You'd probably want to debounce those switches. Use a small capacitor between SWOUT and ground.
Also, unless you need the µC to know the state of SWOUT independently, you could connect those switches to TRIG instead of +5V, so you wouldn't need the AND gate.

Thank You! Will a 0.1uF cap be enough? Yes, the microcontroller should be able to read the output from the switches.

You're doing an overall 3 input AND, two switches and this TRIG signal.
Depending on safety consideration and whether this is some fail safe, you could do this logic anywhere.
Me? I'd feed the two switches separately to the µP and do the logic there.
This would also give you the benefit of identifying switch failures.
OTOH, if this goes to a detonator you want to have the logic near the output.
You could put the two switches on the output of the ULN2003 or even after the relay.

Thank you. I have the micro controlling the logic already. This is a fail safe backup.

It is good to have debounce on a switch. Software or hardware. If you use software debouncing, then you do not need AND gate, you can write this logic in your code and just output signal to drive ULN2003A.

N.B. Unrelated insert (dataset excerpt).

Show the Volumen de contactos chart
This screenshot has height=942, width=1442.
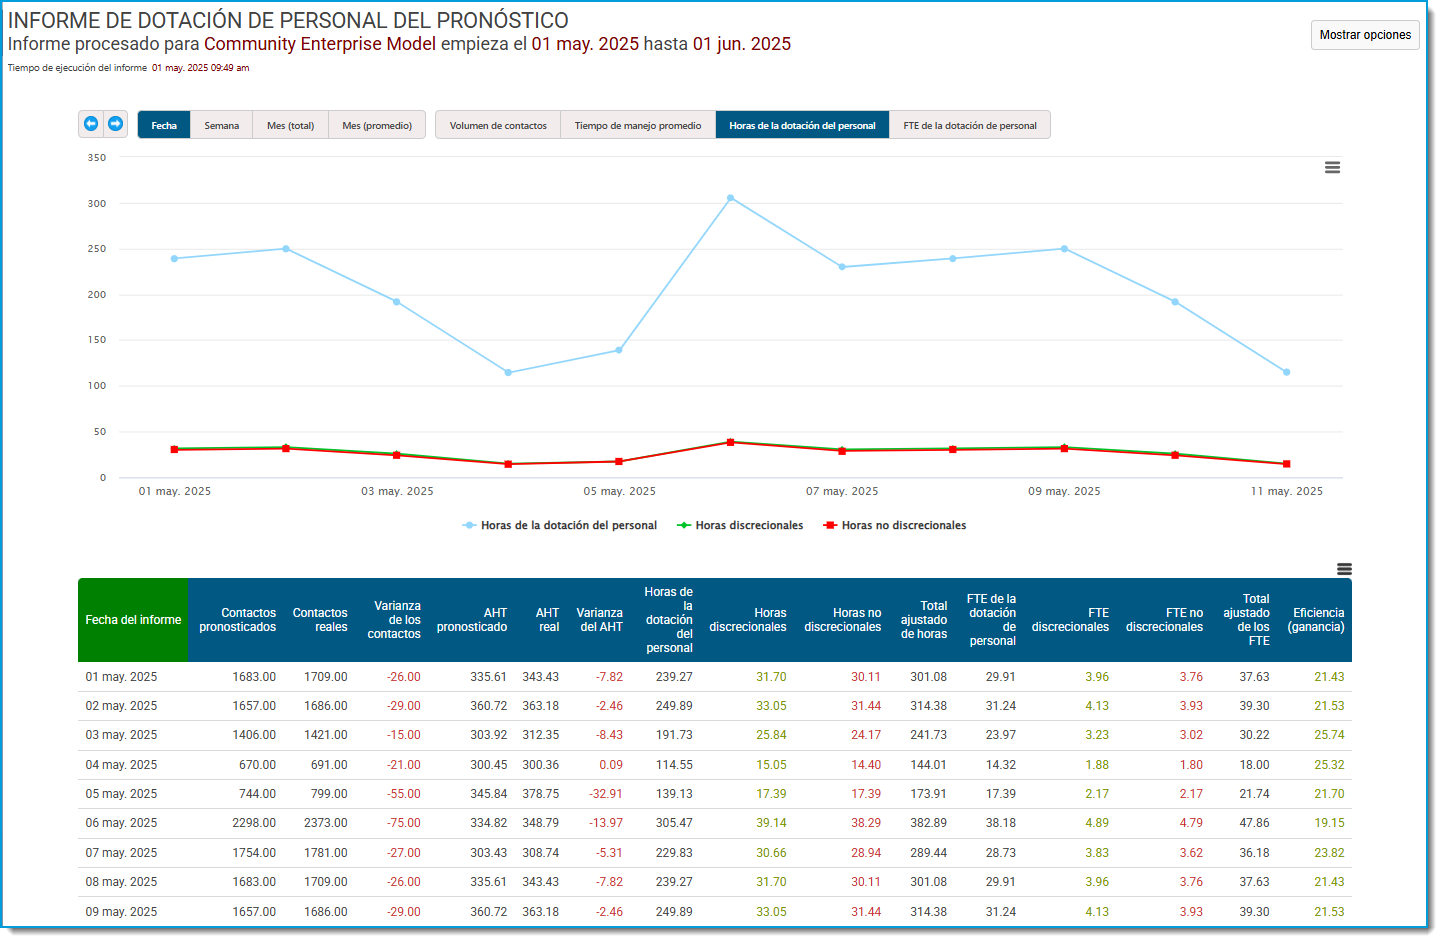[x=498, y=125]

If this switch needs to act independently from code, then you need to add hardware debounce. But simple debounce like resistor and capacitor will produce slow edges, so you need to use a gate with schmitt trigger inputs.

Thank You. I will check out gates with schmitt trigger inputs.

[george.b]

Thank You! Will a 0.1uF cap be enough? Yes, the microcontroller should be able to read the output from the switches.

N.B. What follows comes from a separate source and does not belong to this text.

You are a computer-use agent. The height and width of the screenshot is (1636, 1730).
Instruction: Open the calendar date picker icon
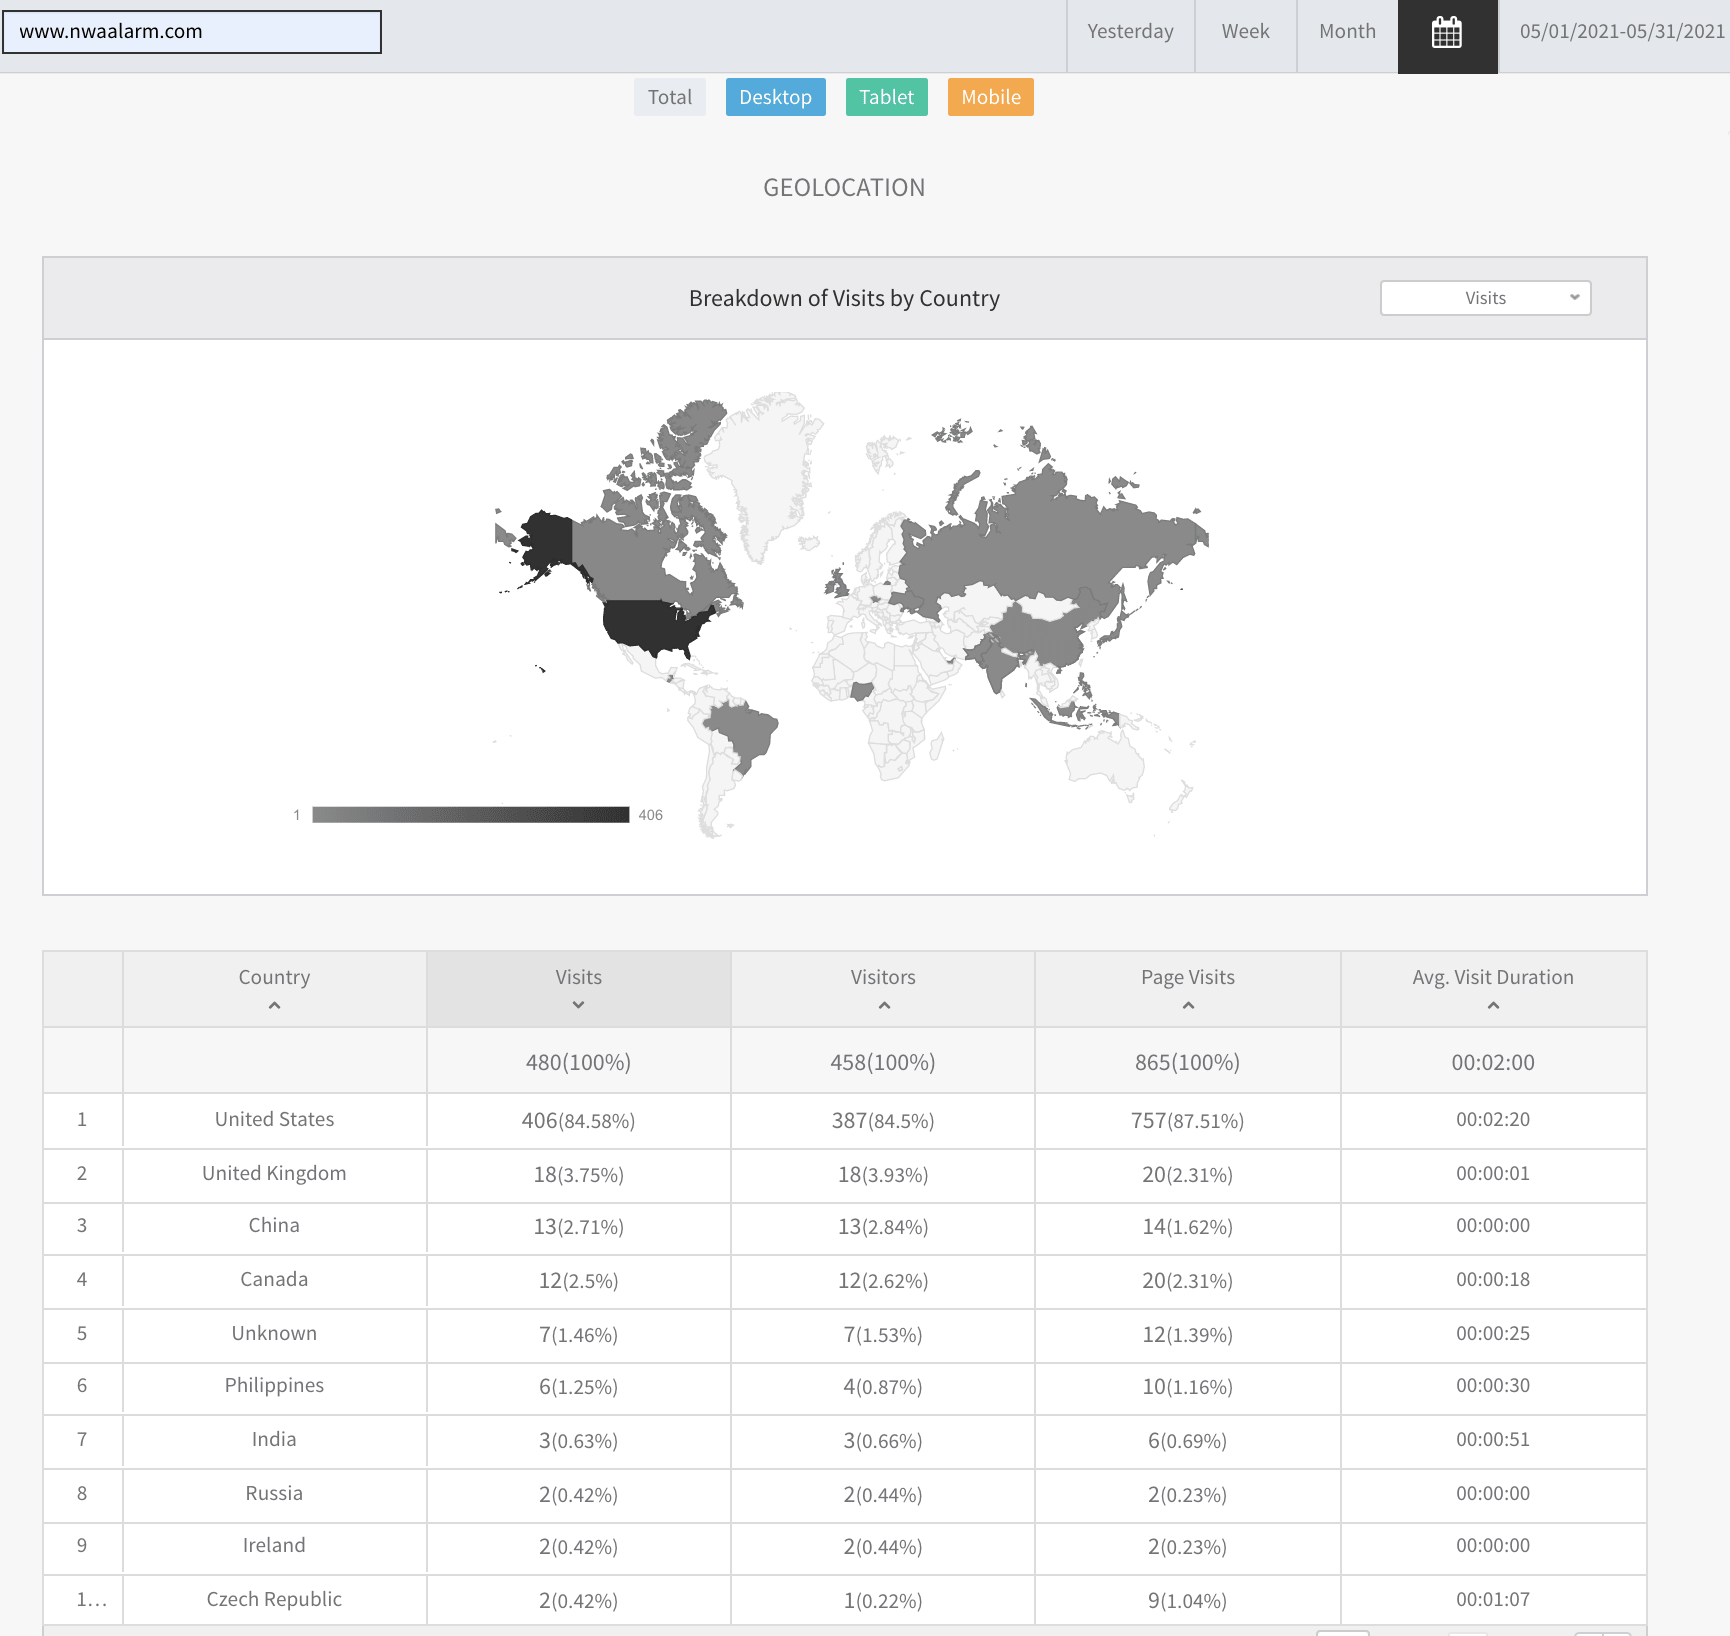coord(1447,33)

It should be enough. As Manul said, that simple solution does produce a slow edge - not that it has been a problem for me before, but if it's as safety-critical as you make it sound, then go for proper debouncing with hysteresis.

[redgear]

Thank You! Will a 0.1uF cap be enough? Yes, the microcontroller should be able to read the output from the switches.

It should be enough. As Manul said, that simple solution does produce a slow edge - not that it has been a problem for me before, but if it's as safety-critical as you make it sound, then go for proper debouncing with hysteresis.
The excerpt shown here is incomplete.